Back in Cape Haven, Darke makes clear he needs the videotape that Duchess took the night she set fire to his club to collect the insurance and prevent the collapse of his ambitious project to build homes along the town’s coast. Darke uses his underworld network to locate Duchess in Montana. The night she and Thomas attend the school’s winter dance, Darke confronts Hal and shoots him. Hal dies just after Duchess returns from the school.
Now without family, Duchess and Robin are dispatched to a foster home. They see on tv that Vincent was found not guilty of killing their mother. Walk, struggling with the onset of Parkinson’s disease and facing the end of his career, is determined to spare his friend from returning to jail for a crime he did not commit, so he manufactures evidence to ensure the verdict. For his part, young Robin reacts to seeing Vincent’s photo on the television, certain Vincent is his mother’s murderer.
Duchess decides Vincent must pay. Regretfully, she leaves Robin with their foster family and bravely heads back to California alone. Meanwhile, Walk, battling his illness, has discovered the extent of Darke’s financial woes and his desperation to recoup the insurance money from the fire. Walk is surprised when the prison warden, another friend from high school, tells him that during Vincent’s incarceration, he had allowed Vincent conjugal visits with Star and that both Duchess and Robin are Vincent’s children. Only when Walk tails Vincent and recovers the gun involved in Star’s murder does fingerprint evidence reveal the killer was a child—Robin, not Vincent, killed Star.

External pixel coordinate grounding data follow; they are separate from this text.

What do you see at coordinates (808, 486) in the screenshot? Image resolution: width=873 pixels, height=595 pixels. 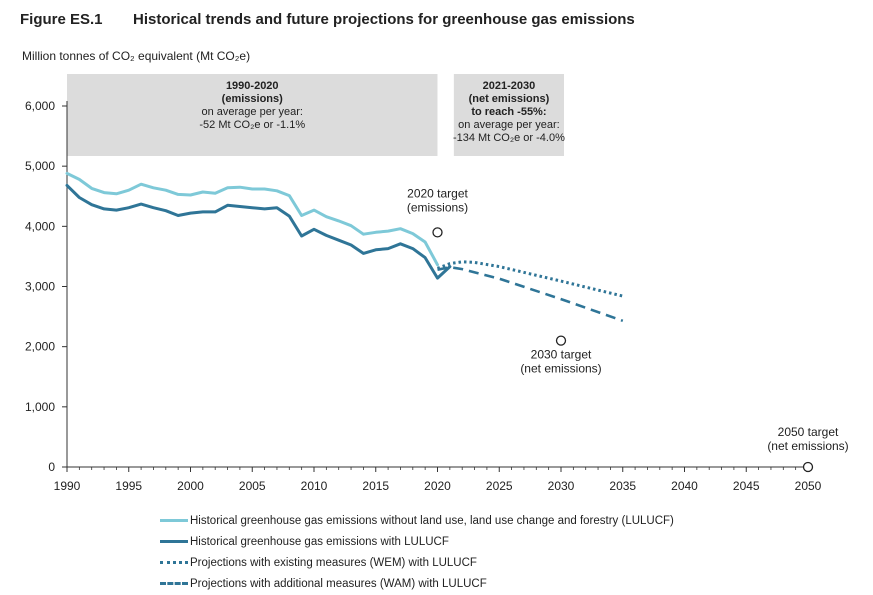 I see `x-tick-label: 2050` at bounding box center [808, 486].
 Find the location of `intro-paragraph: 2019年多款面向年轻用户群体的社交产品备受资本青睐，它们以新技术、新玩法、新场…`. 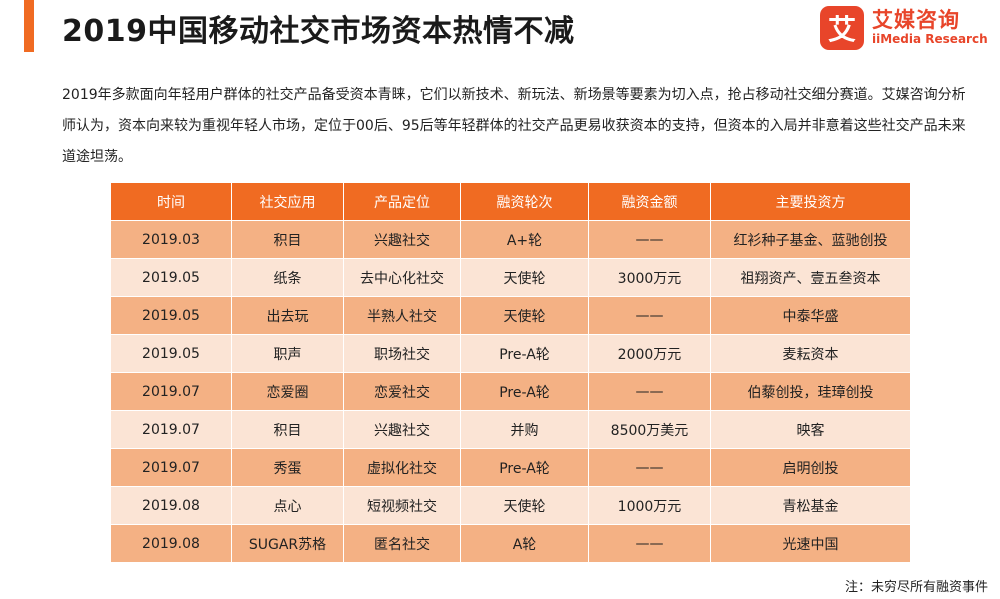

intro-paragraph: 2019年多款面向年轻用户群体的社交产品备受资本青睐，它们以新技术、新玩法、新场… is located at coordinates (514, 126).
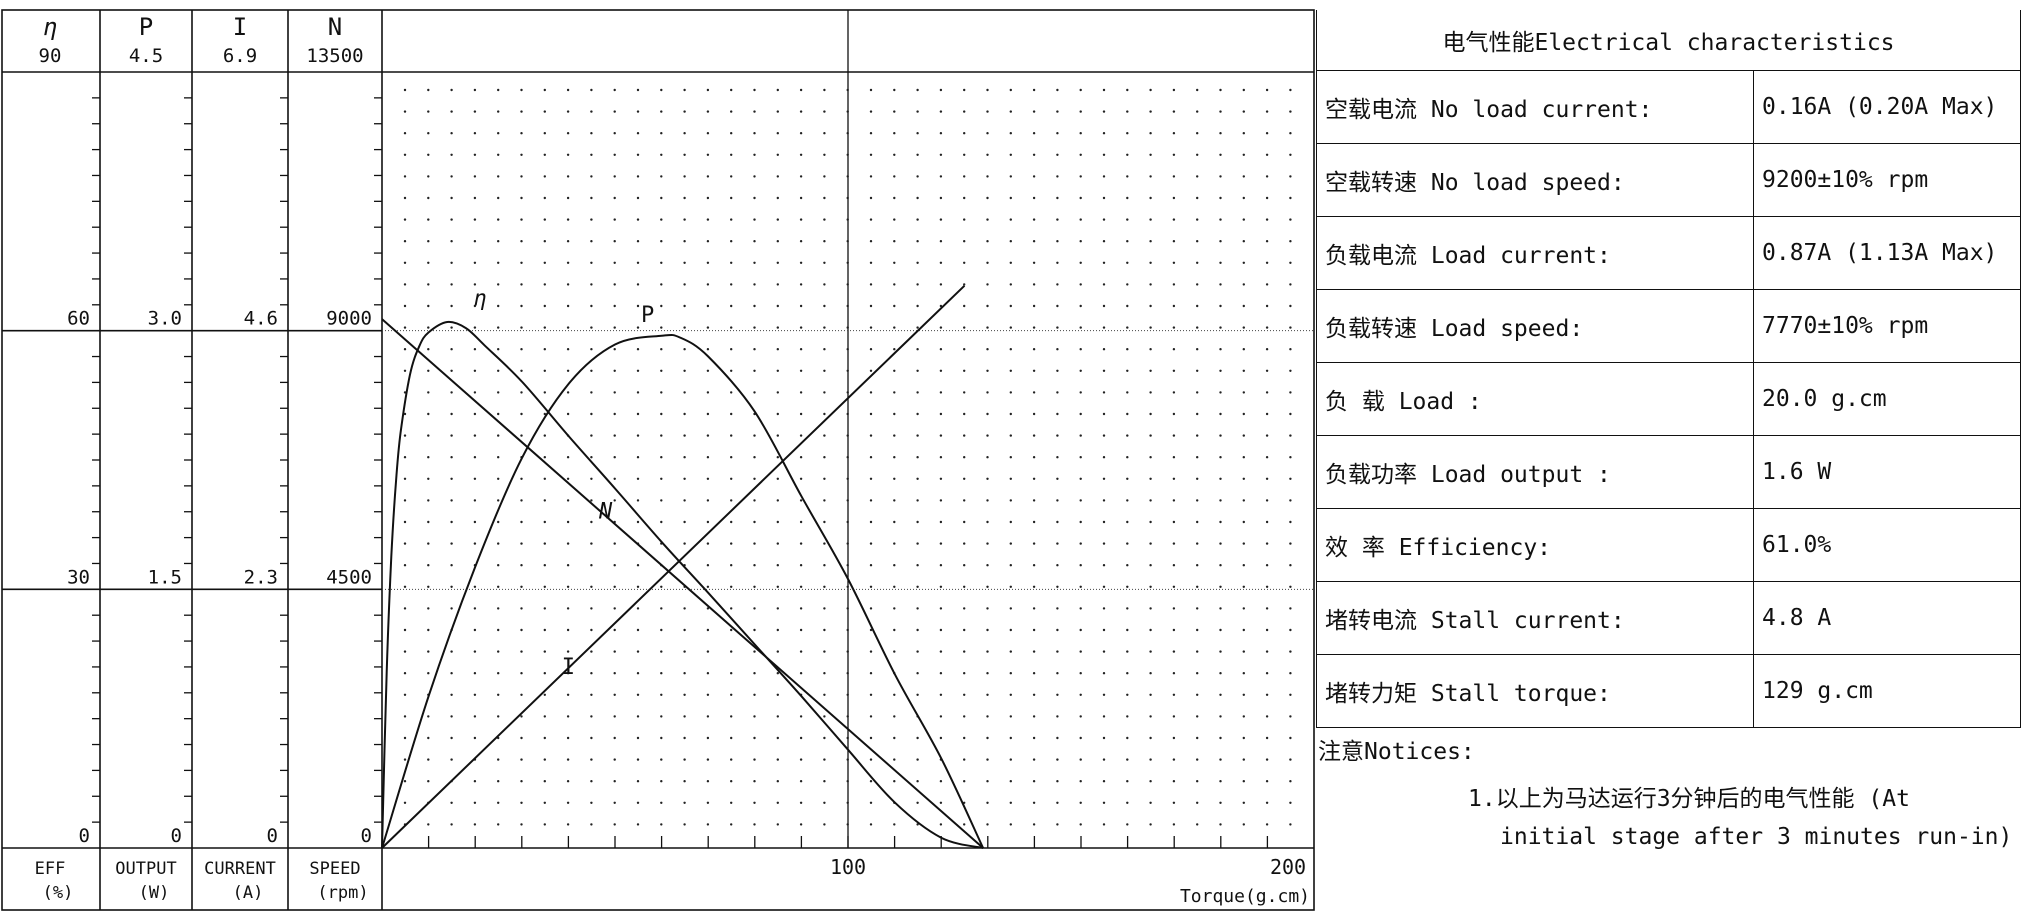 The width and height of the screenshot is (2026, 912). Describe the element at coordinates (1887, 545) in the screenshot. I see `spec-value: 61.0%` at that location.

Reluctantly Vincent admits that he is protecting Robin. He was in the house that night, but so was Darke, who came demanding the videotape. Robin, terrified when he saw Darke rummaging through the home, tried to shoot him with a gun he found in the closet, missed, and hit his mother instead.
Days later, Duchess finally arrives in town, and she finds Vincent at her mother’s grave, which overlooks the Pacific. She tells him she is there to settle the family’s score and to kill him. Telling her he doesn’t want her to sacrifice her life, Vincent hurls himself off a cliff overlooking the ocean. Walk later tells Duchess that Vincent was her father and that in committing suicide, he protected her from going to prison, most likely for life.